May someone get me started, please!
Thanks in advanced!

推荐答案

我认为逻辑可能类似于可以在其他语言中找到的BigInt类型. 此处 [ ^ ]可以帮助您的一些示例.我还假定这本书包含解决方案，所以您可能需要阅读该书，才能准确地看到作者试图演示的内容.

I think the logic may be something like the BigInt types that can be found in other languages. Here[^] are some samples that may help you. I would also assume that the book contains the solution so you may want to read that to see exactly what the author is trying to demonstrate.

我按照您所说的那样编写程序:
//Task6.cpp:定义控制台应用程序的入口点.
//

I coded my program like this as you said:
// Task6.cpp : Defines the entry point for the console application.
//

#include "stdafx.h"
#include <iostream>
#include <string>
#include <cstdio>
#include <sstream>
#include <iomanip>
using namespace std;
class Number{
private:
 string _numbers;
public:
 Number(){}
 Number(const string& num) : _numbers(num){}
 friend string ConvertToString(double value);
 void print();
 //add operator
 Number operator+(Number rhsNumber);
};

，这是以下代码:(我不知道为什么显示我的帖子的窗口不能覆盖我的所有帖子)

and here is the following code:(I don''t know why the window for showing my post doesn''t cover all my post)

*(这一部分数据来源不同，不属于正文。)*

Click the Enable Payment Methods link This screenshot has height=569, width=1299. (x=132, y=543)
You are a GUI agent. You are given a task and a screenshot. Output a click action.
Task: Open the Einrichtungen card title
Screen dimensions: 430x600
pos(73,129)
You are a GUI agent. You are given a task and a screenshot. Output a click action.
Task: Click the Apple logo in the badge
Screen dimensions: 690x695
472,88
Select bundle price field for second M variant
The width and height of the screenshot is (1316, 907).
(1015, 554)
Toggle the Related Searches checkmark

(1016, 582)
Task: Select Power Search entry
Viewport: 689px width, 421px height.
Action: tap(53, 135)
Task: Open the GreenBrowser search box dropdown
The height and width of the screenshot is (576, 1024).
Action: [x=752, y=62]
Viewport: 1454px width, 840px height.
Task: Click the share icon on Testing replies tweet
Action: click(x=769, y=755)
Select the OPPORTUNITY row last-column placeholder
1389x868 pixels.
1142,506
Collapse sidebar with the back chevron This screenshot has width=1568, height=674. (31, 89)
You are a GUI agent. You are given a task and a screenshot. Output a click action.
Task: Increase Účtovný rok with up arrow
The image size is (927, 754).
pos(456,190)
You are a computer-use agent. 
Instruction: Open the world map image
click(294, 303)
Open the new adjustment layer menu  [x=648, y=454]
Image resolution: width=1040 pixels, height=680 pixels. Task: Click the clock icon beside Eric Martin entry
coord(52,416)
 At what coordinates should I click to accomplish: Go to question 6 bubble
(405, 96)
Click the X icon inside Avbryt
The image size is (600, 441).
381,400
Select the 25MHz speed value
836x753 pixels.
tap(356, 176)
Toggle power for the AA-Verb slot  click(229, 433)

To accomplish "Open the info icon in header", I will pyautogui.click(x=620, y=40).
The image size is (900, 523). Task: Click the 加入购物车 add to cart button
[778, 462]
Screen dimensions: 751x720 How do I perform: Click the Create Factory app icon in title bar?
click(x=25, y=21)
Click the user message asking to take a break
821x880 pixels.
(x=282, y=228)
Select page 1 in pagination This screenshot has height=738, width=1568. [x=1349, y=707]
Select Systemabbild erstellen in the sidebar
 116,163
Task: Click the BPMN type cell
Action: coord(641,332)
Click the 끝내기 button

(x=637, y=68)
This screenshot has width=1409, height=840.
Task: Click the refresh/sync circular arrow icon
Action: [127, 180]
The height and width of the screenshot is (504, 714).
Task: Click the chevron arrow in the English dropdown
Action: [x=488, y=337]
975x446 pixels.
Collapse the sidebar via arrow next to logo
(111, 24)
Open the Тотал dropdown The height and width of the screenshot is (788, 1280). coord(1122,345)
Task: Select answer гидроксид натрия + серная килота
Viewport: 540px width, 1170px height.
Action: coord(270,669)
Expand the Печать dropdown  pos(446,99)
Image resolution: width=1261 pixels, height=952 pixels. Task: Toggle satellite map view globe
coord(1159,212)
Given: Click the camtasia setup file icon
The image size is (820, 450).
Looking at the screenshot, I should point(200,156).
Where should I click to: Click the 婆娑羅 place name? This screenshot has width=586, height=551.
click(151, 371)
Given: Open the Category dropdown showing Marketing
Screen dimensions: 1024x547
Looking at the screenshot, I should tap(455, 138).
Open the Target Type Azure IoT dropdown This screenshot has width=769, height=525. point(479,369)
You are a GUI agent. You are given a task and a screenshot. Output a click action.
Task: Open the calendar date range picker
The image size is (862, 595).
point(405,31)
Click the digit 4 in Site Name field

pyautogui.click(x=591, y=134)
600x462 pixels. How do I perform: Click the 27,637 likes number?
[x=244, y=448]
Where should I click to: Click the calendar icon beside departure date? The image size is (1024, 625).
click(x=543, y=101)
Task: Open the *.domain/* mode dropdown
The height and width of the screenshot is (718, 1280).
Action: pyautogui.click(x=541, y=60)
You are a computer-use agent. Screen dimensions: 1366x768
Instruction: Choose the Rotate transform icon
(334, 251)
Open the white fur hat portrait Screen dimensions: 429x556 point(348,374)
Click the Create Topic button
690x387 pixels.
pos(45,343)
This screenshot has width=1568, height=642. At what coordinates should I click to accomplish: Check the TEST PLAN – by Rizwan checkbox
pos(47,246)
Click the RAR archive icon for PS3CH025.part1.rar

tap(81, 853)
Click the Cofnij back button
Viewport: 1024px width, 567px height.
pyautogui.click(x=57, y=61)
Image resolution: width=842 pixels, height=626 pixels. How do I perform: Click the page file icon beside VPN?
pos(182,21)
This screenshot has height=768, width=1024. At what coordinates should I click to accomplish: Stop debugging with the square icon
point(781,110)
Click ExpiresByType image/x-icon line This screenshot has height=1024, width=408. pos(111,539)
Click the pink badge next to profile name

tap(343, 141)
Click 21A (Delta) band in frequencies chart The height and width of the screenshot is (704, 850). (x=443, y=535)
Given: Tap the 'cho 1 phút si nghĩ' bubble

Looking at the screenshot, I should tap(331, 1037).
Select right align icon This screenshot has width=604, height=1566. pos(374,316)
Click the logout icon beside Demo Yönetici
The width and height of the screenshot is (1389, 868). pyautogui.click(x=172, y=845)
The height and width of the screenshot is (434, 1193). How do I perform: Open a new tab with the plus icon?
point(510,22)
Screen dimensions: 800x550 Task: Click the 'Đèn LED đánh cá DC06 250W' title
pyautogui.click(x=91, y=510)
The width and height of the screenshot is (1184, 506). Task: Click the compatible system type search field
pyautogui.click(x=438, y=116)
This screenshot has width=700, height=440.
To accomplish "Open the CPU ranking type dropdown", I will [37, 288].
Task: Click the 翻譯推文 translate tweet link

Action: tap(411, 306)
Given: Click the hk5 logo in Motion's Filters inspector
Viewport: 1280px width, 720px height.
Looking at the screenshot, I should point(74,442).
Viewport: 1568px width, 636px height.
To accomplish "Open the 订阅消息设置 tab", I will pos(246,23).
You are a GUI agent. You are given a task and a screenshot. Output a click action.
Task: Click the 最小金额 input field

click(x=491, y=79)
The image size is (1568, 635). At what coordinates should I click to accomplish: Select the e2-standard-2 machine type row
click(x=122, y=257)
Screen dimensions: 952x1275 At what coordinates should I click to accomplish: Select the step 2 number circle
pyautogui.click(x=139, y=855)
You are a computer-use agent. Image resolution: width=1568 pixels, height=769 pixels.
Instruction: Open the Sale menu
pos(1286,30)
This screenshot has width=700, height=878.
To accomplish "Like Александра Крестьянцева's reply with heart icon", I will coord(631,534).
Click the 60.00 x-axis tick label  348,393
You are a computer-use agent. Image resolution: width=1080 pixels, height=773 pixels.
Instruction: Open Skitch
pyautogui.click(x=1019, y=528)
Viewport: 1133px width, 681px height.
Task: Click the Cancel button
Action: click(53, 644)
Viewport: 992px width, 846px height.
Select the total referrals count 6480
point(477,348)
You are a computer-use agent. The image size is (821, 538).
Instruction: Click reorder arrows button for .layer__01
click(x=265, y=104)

Number Number::operator+( Number rhsNumber)
{
    Number temp;
    temp._numbers =ConvertToString(atof(this->_numbers.c_str())+atof(rhsNumber._numbers.c_str())); 
    return temp;
}
void Number::print()
{
    cout<<_numbers<<endl;
}
string ConvertToString(double value)
{
    std::stringstream ss;
    ss << setprecision(15)<<value;
    return ss.str();
}
int _tmain(int argc, _TCHAR* argv[])
{
    Number a="1.21111111111111111111111111111111111112222";
    Number b="2.1111111";
    Number c=a+b;
    c.print();
    system("PAUSE");
    return 0;
}

问题是:假设我是用户.因此，我可以使用具有任意长度的Number对象，在计算结果之后，应以我赋予Number对象的精度保存结果(在这种情况下，应保存结果的长度).
但是在我的程序中，它取决于setprecision(int n).用户别无选择.这毫无意义.

The thing is: suppose I''m an user. So I can use a Number object with arbitrary length, after computing the result should be saved with the precision that I''ve gave the Number object (in this situation the length of result should be saved).
But in my program it depends on setprecision(int n). The user has no choice. and it''s a pointless.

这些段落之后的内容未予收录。